In theory, they had millions of objects to choose from—the library alone has 11 million objects. However, Glisson says, “The show’s based on a constraint, and that is, everything had to be made copyrighted, altered, exhibited, acquired, the list of verbs can go on, in the year 1919.”
It took three years to narrow down that checklist, and as they did they formed five key themes to organize the material around—“Fight,” “Return.” “Map,” “Move” and “Build.”
The opening section “Fight,” for example, features the expected—a look at the devastation of World War I. However, some of the objects may be unexpected, such as a sketch by John Singer Sargent of soldiers suffering a mustard gas attack. The struggle for women’s suffrage is shown through a photo of National Woman’s Party members burning “President Wilson’s Meaningless Words on Democracy,” at a time when women were denied the right to vote. The exhibition uses the breadth of Huntington’s holdings, including photographs, handbill and posters, books and documents, objects and art.
“Maps” has maps, of course, but as Watts says, maps also tell a story. There will be a map of the city of Los Angeles in 1919, done by Laura L. Whitlock, L.A. County’s official cartographer. At that time, Watts says, our electric train system was the most extensive in the world, and the centerpiece of this section will be a 37-foot long, hand-drawn map to be displayed flat in a showcase. Done by the Pacific Electric, it details sections of the electric train system in 1919 and the parcels of land around it.
“It goes from Old Town Pasadena all the way to the edge of downtown, to Soto Street,” says the curator. “That map is really incredible. It not only shows transportation networks but real estate domains…additions and redactions over time.”
The story of Henry Huntington, who invested heavily in that network, is pulled in here, as in a number of other places. “It makes the interesting point that Huntington is selling off and investing in a lot of lots of adjacent to the streetcar lines,” Glisson says. “He’s kind of a quintessential Californian because he’s really making his money in real estate.”
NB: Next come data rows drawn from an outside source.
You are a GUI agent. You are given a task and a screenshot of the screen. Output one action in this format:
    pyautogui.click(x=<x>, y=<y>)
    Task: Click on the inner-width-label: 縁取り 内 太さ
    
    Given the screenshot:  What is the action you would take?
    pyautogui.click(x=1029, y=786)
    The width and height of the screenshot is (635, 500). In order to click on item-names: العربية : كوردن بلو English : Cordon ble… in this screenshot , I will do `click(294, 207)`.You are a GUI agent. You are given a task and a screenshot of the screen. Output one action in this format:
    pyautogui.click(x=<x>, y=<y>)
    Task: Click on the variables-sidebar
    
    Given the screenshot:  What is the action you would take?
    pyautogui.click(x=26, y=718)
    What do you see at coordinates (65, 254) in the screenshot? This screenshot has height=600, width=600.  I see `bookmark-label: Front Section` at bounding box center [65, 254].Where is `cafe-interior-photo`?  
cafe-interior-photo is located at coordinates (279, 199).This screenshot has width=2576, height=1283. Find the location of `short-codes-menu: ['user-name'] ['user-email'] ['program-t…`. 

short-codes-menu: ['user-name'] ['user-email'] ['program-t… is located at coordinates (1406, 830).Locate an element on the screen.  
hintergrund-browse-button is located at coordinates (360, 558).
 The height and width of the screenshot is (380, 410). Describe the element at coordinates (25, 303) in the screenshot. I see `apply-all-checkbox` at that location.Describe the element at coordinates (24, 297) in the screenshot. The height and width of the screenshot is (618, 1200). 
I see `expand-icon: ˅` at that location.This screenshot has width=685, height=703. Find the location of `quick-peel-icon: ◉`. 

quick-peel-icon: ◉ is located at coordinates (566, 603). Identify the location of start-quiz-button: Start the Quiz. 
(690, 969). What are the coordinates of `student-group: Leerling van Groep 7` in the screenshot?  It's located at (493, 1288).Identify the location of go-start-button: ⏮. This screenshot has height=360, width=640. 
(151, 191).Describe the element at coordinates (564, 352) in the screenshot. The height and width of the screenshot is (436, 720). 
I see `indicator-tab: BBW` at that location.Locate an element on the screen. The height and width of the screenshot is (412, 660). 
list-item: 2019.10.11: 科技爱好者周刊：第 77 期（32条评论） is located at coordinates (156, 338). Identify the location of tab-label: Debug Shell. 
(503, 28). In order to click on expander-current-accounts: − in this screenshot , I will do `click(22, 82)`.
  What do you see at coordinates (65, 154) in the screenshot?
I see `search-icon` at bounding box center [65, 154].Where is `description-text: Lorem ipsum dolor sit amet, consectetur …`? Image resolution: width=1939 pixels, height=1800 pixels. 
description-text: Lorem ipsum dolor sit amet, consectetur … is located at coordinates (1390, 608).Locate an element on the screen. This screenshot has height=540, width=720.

The “Build” section focuses on the Huntington’s, and the institution they founded. For years Henry had kept his library in New York, but in 1919 he started building one on the San Marino estate. When it was finished in 1921, he shipped his books here. The Chicago Tribune heralded the event with the lines, “One of the largest and most extensive private libraries in the world is being built at San Marino…and when this is completed it also will be conveyed to the public.”
For the centennial, the library offers an exhibition in two parts, “What Now: Collection for the Library in the 21st Century” (Part I: October 19, 2019, to February 17, 2020; Part II: May 1 to August 24, 2020). It will show more than 100 acquisitions representing areas in which the library has grown.
With 750,000 visitors a year, the Huntington is one of the most popular destinations in Southern California.
“Today we take a moment…to think about our future,” says Lawrence during a centennial presentation, “and the future and the ideas that will propel us all for the next 100 years. For an institution turning 100, a centennial is a moment to be like Janus, looking back and forward at the same time. Today we’re celebrating how far we’ve come, and reflect on where we want to go.”